Gülmem gerekiyordu çünkü beni çok iyi tanıyor. Savaşçılığa karşı güçlü bir eğilimim var - örneğin, temelde içkiyi bırakmamın bir nedeni bu - ve kolayca OCS'ye düşebilirim. (Umarım OCS'yi halihazırda sergilememişimdir, ki bu oldukça mümkündür.)
Ancak mesleki konuşma tarzının alıcı tarafında olmanın - birinin size sürekli yanıldığınızı söyleyip durmasını sağlamanın - hoş olmadığını kabul ediyorum.
En iyi ihtimalle yıpranıyor ve çoğu zaman oldukça can sıkıcı. İlk örneğim durumunda bile, OCS eğlenceli ve arkadaşça bir ruha sahipken, sakin ve savunmasız kalmak benim için çok fazla kendi kendine komuta gerektirdi. Pek çok nokta, daha az "Seni düzeltmeme izin ver" şeklinde yapılabilirdi.
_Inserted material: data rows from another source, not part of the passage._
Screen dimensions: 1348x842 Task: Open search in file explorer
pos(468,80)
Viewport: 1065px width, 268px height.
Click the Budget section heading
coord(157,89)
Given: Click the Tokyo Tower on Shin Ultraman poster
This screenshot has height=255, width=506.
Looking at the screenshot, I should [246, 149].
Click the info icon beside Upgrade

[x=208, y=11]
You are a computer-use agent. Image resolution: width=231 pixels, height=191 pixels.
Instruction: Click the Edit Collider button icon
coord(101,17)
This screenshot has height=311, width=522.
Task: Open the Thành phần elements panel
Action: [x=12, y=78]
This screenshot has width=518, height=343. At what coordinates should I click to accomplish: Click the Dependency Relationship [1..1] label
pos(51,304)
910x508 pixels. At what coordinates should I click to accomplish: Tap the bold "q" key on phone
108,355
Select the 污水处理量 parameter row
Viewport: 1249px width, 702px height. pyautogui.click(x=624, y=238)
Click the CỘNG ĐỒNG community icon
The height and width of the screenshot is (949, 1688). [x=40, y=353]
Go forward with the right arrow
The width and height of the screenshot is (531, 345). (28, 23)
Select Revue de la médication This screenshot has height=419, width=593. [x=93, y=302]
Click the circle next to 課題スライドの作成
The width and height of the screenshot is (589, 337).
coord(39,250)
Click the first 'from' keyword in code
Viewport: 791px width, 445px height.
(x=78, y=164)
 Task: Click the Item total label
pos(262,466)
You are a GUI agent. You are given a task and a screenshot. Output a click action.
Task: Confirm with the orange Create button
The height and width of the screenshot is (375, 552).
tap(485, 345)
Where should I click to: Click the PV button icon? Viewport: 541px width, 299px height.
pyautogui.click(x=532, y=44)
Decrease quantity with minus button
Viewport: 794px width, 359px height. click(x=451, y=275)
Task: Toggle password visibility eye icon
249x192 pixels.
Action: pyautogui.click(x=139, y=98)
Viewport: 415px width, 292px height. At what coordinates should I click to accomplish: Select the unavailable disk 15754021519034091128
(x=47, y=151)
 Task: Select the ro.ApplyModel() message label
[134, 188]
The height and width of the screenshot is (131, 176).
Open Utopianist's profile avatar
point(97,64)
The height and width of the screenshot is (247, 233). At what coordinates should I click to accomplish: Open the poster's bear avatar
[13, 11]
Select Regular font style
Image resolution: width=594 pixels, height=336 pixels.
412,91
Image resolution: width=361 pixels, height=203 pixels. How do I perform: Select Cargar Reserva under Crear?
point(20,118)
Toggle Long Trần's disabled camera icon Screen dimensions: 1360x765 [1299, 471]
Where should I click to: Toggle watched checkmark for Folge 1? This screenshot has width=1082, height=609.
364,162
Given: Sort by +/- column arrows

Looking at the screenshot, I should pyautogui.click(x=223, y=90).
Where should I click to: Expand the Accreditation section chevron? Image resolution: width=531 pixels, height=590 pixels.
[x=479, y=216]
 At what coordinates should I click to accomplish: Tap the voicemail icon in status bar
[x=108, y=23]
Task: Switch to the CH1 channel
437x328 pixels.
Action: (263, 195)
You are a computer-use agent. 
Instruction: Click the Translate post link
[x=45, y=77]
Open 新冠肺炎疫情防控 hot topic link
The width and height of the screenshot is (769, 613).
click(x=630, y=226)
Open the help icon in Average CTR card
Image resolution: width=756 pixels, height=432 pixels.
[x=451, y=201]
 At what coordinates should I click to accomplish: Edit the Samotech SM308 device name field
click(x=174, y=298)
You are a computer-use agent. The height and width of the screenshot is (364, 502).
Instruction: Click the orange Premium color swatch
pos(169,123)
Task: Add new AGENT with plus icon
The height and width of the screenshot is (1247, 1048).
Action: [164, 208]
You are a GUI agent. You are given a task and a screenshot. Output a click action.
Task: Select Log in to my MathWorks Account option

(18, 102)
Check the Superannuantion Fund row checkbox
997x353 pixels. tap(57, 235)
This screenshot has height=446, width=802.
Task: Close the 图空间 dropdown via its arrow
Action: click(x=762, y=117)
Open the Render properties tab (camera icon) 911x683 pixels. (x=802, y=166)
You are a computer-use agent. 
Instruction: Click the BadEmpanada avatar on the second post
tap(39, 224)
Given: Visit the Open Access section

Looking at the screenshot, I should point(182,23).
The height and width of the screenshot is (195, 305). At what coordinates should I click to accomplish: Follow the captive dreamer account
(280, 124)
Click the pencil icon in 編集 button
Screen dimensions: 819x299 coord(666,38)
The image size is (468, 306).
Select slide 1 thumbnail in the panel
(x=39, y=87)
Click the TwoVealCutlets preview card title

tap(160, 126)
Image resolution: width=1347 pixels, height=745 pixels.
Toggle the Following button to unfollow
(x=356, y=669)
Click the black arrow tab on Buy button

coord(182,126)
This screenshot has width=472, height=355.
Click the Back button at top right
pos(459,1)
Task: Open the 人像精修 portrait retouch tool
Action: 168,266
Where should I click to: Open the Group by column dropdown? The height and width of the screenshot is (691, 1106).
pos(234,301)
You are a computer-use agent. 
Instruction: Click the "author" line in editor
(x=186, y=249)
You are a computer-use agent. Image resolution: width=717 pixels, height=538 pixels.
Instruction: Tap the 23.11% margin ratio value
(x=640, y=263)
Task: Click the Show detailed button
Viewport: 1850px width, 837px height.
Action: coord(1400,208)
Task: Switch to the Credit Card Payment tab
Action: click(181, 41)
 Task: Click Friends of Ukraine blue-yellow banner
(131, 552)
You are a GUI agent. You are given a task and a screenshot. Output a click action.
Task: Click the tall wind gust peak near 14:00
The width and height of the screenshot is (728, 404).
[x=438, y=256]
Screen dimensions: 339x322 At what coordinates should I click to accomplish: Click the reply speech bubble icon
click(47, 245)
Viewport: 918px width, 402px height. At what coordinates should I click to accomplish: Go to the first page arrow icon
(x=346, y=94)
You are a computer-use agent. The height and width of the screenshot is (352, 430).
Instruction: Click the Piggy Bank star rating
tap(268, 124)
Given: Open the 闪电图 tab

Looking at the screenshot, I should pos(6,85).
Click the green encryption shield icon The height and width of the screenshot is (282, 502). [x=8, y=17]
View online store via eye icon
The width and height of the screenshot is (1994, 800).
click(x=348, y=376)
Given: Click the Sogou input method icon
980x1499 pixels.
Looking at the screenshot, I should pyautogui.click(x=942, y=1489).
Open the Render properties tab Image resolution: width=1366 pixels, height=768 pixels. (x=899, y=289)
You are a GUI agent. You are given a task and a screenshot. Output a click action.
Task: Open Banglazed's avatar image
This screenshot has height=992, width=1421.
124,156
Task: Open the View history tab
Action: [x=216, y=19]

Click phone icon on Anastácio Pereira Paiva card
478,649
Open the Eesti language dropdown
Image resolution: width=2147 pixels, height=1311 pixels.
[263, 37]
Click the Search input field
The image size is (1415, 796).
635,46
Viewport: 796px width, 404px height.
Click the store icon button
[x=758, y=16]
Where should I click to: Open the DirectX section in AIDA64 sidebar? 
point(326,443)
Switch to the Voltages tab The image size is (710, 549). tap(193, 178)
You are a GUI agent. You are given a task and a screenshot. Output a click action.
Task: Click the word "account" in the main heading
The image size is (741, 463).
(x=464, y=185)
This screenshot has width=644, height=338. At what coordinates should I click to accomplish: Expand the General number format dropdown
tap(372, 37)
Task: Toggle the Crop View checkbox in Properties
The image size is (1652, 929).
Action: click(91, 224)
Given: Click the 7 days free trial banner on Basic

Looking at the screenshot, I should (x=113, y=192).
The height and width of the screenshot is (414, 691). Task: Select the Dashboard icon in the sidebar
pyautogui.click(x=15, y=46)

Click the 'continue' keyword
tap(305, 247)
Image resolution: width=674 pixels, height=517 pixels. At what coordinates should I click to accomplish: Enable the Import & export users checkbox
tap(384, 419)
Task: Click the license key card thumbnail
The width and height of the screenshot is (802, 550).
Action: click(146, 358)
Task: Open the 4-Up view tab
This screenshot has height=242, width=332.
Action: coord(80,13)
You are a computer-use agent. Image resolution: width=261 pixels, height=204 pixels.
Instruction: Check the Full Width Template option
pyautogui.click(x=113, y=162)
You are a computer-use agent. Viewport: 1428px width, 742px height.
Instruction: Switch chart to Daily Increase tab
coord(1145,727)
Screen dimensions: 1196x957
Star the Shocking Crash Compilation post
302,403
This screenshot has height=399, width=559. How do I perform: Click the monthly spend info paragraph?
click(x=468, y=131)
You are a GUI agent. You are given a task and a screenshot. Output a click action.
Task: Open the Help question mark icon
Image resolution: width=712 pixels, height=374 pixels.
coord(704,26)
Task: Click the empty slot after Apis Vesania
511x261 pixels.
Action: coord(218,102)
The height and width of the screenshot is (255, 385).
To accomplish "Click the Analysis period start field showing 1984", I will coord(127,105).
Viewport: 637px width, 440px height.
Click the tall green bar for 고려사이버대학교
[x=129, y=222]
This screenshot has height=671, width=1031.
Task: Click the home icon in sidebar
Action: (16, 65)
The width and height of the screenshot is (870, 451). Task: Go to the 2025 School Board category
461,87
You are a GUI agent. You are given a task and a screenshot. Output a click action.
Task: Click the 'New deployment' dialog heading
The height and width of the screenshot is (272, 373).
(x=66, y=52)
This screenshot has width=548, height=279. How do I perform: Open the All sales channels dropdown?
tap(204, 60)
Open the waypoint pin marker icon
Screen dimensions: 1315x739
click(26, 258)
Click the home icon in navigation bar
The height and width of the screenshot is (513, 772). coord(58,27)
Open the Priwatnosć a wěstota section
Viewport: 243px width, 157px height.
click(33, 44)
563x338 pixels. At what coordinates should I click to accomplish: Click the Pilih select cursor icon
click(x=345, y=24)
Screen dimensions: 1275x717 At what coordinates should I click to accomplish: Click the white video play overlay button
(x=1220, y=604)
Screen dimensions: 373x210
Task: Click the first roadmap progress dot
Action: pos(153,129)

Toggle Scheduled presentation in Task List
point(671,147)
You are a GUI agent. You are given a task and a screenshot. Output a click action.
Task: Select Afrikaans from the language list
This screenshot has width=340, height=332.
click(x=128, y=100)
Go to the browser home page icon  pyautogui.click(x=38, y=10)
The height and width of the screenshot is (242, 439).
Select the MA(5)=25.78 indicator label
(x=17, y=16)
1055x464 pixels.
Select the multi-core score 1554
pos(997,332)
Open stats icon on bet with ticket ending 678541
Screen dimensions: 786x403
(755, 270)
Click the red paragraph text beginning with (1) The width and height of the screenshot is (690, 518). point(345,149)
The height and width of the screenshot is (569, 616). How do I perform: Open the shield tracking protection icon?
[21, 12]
Ve ikinci örnekte, kendimi patronluk taslak hissettim. Burada hoş sohbet etmeye çalışıyordum ve o benimle sürekli çelişiyordu. Gözlerimi devirip karşılık veremeyeceğim tek şey buydu, "Güzel, her neyseaslında eğlenip eğlenmediğiniz umrumda değil. "
Şimdi, herkesin her zaman aynı fikirde olması gerektiğini tartışmıyorum. Hayır! Bir tartışmayı seviyorum (ve bir avukat olarak eğitildim, bu da beni yüzleşme konusunda kesinlikle daha rahat, belki de fazla rahat ettirdi). Ancak sıradan bir sohbette her bir cümlenin "Hayır, yanılıyorsun; Haklıyım." Yetenekli konuşmacılar anlaşmazlıkları keşfedebilir ve kavgacı veya düzeltici olmaktan ziyade yapıcı ve olumlu hissettiren şekillerde puan verebilir.
Şu andan itibaren, OCS'ye meyilli insanlarla karşılaştığımda, onlara bunu soracağım. Kendi tarzları hakkındaki görüşlerini bilmek çok merak ediyorum.
Ne düşünüyorsun?Başkalarında mı yoksa kendinizde mi tanıyorsunuz?